Try it: The entries below hold a line with "Click the Personalization paintbrush icon" and a line with "Click the Fin". Return those lines and all that lie between them, exactly and only.

Data shown:
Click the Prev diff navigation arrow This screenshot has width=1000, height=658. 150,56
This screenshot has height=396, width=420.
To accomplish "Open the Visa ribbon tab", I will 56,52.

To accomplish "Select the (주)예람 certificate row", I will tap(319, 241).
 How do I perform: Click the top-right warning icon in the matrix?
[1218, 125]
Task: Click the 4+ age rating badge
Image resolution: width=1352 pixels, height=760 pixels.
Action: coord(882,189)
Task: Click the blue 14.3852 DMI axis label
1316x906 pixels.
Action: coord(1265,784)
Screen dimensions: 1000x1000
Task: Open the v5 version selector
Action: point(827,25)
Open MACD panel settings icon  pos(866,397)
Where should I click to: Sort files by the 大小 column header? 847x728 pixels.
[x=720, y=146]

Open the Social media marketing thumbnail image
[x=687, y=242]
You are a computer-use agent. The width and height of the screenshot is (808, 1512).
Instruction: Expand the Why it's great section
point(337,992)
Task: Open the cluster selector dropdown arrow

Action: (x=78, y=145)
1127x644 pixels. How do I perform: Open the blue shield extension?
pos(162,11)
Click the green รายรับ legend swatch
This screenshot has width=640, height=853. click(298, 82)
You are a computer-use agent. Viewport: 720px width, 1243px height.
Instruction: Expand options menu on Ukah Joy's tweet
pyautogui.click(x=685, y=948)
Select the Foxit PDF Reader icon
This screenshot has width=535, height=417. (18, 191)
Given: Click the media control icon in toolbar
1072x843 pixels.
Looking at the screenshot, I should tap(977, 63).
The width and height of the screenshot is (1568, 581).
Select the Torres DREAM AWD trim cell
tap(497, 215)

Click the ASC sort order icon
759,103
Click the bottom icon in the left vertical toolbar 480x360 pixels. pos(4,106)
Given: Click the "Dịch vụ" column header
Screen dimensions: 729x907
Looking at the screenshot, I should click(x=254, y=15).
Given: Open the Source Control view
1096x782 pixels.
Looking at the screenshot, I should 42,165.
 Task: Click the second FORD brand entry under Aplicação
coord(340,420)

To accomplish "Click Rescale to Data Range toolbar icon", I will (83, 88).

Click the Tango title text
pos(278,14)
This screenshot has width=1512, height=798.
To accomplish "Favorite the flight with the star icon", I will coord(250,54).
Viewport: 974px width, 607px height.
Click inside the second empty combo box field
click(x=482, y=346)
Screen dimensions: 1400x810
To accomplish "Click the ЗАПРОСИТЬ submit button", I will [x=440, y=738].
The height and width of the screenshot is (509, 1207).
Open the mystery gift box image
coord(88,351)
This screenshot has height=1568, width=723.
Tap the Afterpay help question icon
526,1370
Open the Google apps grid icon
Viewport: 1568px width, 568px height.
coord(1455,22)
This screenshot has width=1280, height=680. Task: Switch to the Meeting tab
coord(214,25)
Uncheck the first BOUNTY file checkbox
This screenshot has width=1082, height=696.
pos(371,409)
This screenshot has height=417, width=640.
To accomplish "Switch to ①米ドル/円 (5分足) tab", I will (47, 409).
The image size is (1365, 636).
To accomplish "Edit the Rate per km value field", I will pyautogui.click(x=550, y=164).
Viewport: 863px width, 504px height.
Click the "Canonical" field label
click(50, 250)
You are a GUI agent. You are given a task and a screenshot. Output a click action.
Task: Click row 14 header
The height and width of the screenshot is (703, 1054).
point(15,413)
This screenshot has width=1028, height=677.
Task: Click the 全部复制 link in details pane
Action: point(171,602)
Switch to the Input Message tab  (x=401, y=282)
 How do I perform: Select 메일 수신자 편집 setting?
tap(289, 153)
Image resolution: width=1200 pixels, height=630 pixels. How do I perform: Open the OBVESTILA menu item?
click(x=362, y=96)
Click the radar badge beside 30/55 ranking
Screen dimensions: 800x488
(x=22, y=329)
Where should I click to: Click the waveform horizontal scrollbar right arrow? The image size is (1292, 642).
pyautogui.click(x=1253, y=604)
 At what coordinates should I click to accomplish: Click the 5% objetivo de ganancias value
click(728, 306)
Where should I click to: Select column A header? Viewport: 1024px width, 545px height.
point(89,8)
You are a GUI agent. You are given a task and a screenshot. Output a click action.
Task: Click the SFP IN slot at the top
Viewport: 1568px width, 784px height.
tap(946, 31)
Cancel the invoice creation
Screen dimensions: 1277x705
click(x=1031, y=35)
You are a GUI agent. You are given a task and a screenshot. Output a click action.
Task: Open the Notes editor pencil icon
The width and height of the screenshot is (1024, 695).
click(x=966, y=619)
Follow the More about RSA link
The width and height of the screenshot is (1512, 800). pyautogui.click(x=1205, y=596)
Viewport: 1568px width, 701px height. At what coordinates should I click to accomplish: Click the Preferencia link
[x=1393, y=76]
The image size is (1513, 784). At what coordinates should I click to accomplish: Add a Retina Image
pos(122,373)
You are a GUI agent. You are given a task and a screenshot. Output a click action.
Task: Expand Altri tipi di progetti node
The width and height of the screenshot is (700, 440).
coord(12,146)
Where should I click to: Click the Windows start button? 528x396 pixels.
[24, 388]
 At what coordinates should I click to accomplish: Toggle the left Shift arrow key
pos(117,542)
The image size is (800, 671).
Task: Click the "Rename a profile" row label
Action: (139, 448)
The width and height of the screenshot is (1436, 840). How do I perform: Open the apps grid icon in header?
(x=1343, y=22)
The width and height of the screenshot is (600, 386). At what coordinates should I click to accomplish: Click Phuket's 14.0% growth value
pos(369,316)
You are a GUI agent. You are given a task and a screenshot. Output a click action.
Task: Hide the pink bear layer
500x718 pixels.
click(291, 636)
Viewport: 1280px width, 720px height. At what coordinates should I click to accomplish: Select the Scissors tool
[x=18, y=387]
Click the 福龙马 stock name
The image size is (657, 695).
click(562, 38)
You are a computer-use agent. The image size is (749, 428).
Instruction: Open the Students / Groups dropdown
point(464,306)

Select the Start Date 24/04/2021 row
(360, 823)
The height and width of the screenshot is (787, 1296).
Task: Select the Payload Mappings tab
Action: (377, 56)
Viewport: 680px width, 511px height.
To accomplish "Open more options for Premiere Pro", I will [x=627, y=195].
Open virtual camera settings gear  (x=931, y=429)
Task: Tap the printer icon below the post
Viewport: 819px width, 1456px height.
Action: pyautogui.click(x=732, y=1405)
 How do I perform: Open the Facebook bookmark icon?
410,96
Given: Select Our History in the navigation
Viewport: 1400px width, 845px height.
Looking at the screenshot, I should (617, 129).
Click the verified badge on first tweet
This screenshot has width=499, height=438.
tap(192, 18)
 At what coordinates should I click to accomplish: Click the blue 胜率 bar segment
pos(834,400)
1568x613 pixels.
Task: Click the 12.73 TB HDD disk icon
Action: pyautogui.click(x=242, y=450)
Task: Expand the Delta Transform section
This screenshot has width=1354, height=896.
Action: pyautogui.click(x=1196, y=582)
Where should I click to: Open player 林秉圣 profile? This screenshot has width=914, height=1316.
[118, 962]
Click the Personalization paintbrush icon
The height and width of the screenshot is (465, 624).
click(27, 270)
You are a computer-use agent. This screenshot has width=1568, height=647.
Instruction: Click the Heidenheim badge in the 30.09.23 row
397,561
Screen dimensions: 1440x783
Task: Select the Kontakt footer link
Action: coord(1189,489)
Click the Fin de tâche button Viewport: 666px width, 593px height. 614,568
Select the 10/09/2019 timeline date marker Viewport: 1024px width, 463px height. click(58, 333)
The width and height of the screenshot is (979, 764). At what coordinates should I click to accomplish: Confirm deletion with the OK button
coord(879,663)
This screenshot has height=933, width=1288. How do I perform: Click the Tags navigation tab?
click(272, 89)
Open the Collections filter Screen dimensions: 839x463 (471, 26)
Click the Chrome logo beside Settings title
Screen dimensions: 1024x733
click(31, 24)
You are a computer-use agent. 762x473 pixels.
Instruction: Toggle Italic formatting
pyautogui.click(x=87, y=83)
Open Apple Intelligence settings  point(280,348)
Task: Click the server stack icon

Reply to the exercise:
Click the Personalization paintbrush icon
The height and width of the screenshot is (465, 624).
click(27, 270)
You are a computer-use agent. This screenshot has width=1568, height=647.
Instruction: Click the Heidenheim badge in the 30.09.23 row
397,561
Screen dimensions: 1440x783
Task: Select the Kontakt footer link
Action: coord(1189,489)
Click the Fin de tâche button Viewport: 666px width, 593px height. 614,568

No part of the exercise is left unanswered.